Apenas Avaí (47,3%), Londrina (75%), América-MG (99,92%) e Ponte Preta (100%), todos na zona de rebaixamento, têm mais chances. Com oito vitórias, sete empates e 13 derrotas em 28 partidas, incluindo reveses nos últimos cinco jogos, o time está a apenas um ponto do Z-4.
Com exceção do América, o Tricolor ainda terá pela frente confrontos com os outros três times que no momento estão a caminho da Série C. Além disso, a equipe enfrenta o Ceará, um ponto acima na tabela, no próximo mês. Para o técnico Claudio Tencati, um novo ano de luta contra a queda é culpa somente da comissão técnica e do grupo de jogadores, que precisam corrigir problemas apresentados o quanto antes.
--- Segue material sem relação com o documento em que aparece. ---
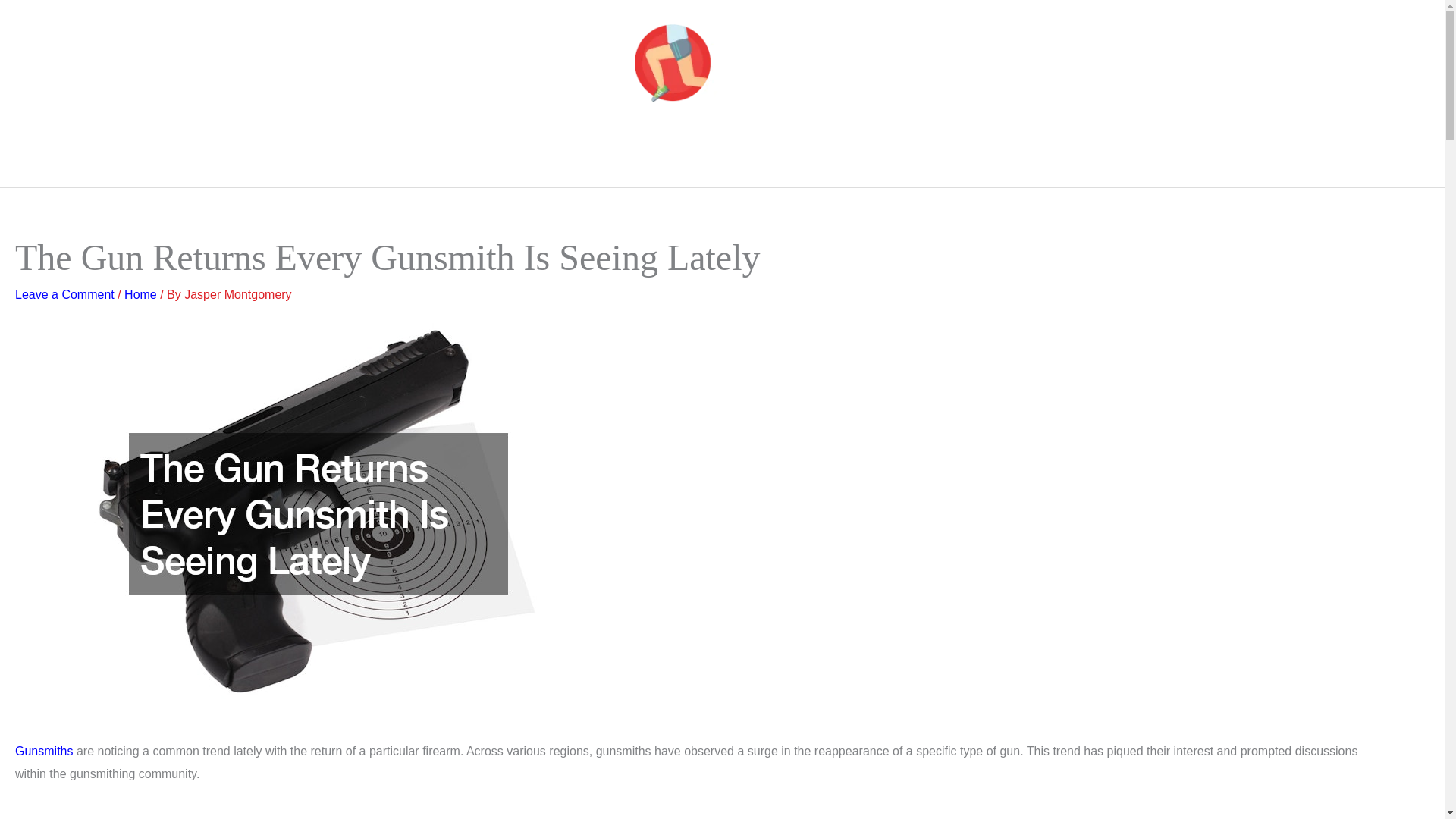
Travel and Adventure (953, 150)
Jasper Montgomery (237, 294)
Gunsmiths (43, 750)
Leave a Comment (64, 294)
Outdoor Leisure (559, 150)
View all posts by Jasper Montgomery (237, 294)
Home (140, 294)
Search (1040, 150)
Outdoor Sports (445, 150)
Gear and Equipment (689, 150)
Given the description of an element on the screen output the (x, y) to click on. 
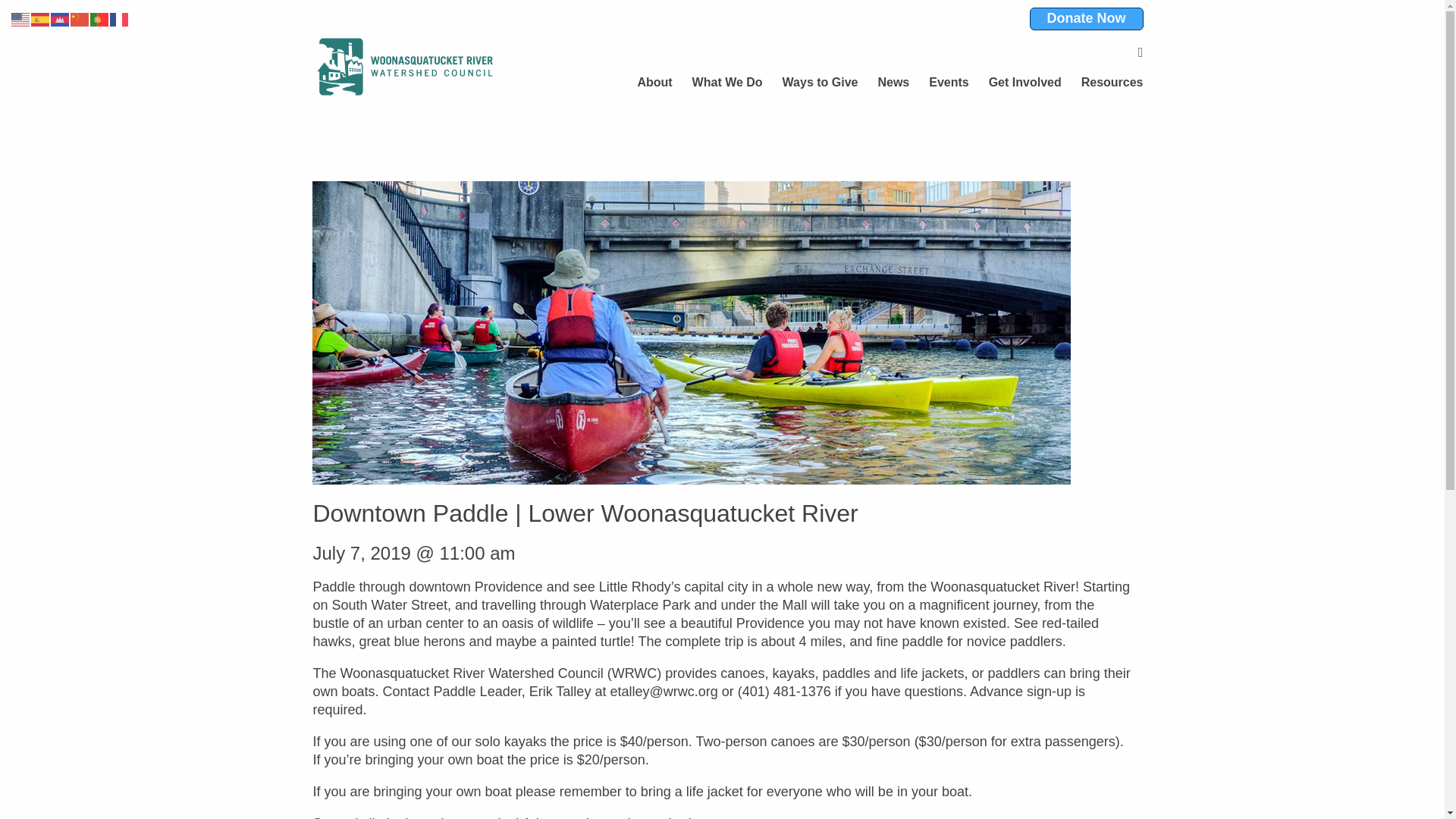
Donate Now (1085, 17)
English (20, 18)
Spanish (40, 18)
Portuguese (100, 18)
French (119, 18)
Khmer (59, 18)
Given the description of an element on the screen output the (x, y) to click on. 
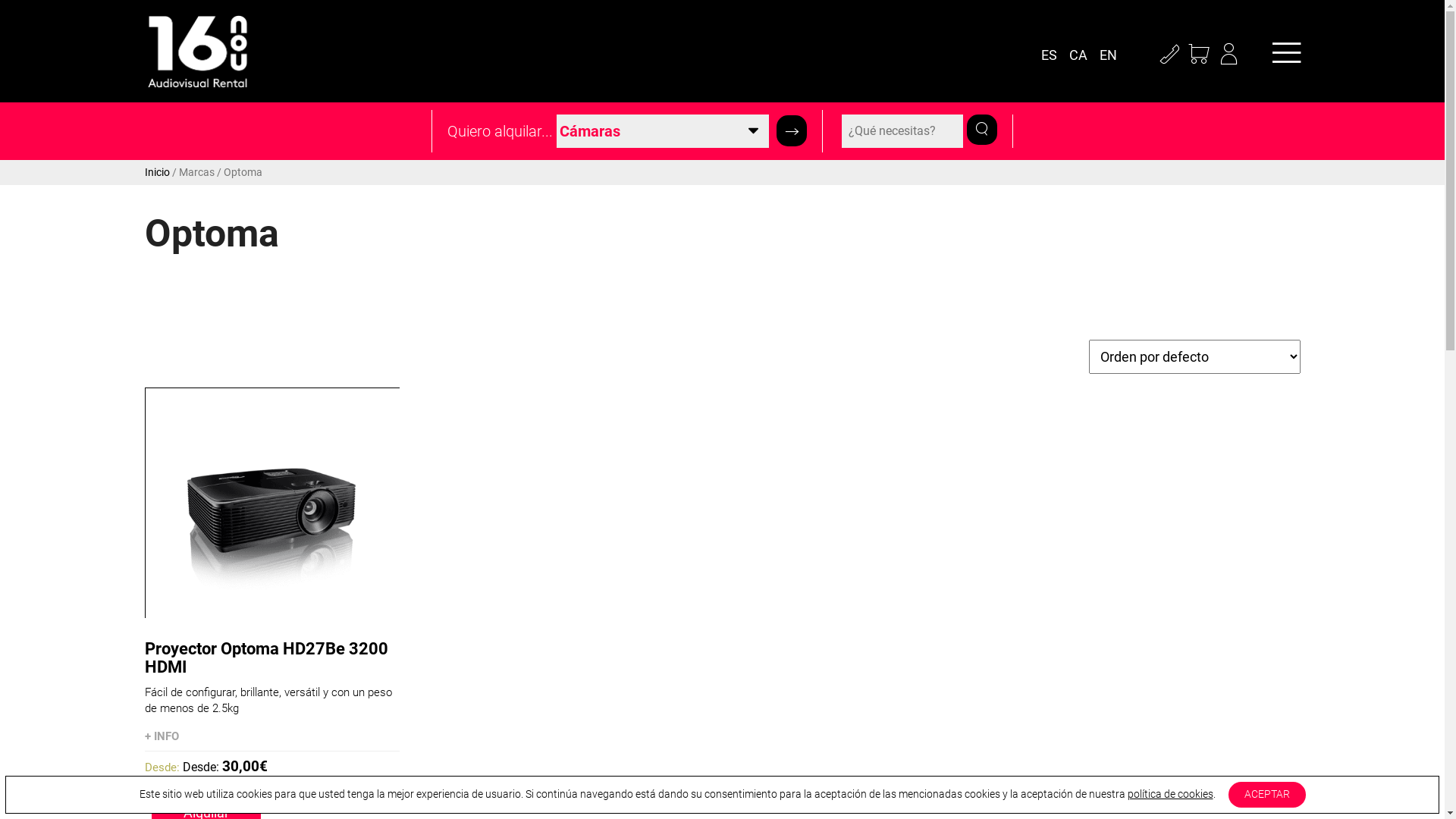
CA Element type: text (1082, 54)
Inicio Element type: text (156, 172)
ACEPTAR Element type: text (1266, 794)
Mi cuenta Element type: hover (1227, 55)
ES Element type: text (1051, 54)
Buscar Element type: hover (981, 127)
Ir al carrito Element type: hover (1199, 55)
Buscar Element type: hover (791, 130)
EN Element type: text (1111, 54)
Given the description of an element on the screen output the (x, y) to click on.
“O ambiente de derrota é sempre um ambiente de instabilidade. Quando ganha está tudo maravilhoso, mas quando não ganha e acumula resultados negativos aparece muita coisa. Identificamos já questões de ajustes internos, tanto na questão tática como de grupo, cognitivo e emocional. A direção faz a parte dela, o presidente Adalberto [Baptista] faz a parte dele mantendo o pagamento em dia e o que o clube pode oferecer. Nós não temos problemas de relacionamento. O cara não gostar do treinador ou jogador não se relacionar com outro, não temos nada disso. As diferenças existem e são normais em qualquer elenco. O grupo tem trabalhado e estamos atuando para resolver qualquer problema que apareça”, disse o comandante, que presenciou uma cena rara no vestiário após o tropeço por 3 a 1 diante do Goiás, na última segunda-feira (14).
“A cobrança existe, inclusive o próprio presidente pontuou no vestiário. Raramente ele fala, mas ele teve essa fala pedindo algo diferente da nossa parte. Quem tem de espremer o atleta somos nós (comissão técnica). Se tem um cara exigente, esse cara sou eu. A cobrança entre nós e entre os atletas existe, mas agora vejo que ela tem de ser canalizada numa energia diferente. Tem jogador que não está respondendo mais a esse tipo de cobrança, então vamos ter de ir para um outro viés, pela nossa experiência e muita conversa. Puxões de orelha para alguns vão ter de acontecer, e alguns atletas têm que assumir esse papel de gerenciamento dentro do vestiário. Vocês não acompanham os treinos frequentemente, mas pode ter certeza de que a gente tem se cobrado bastante.”
Pressionado, o Botafogo volta a campo neste sábado, às 18h30, fora de casa, contra o Athletic-MG.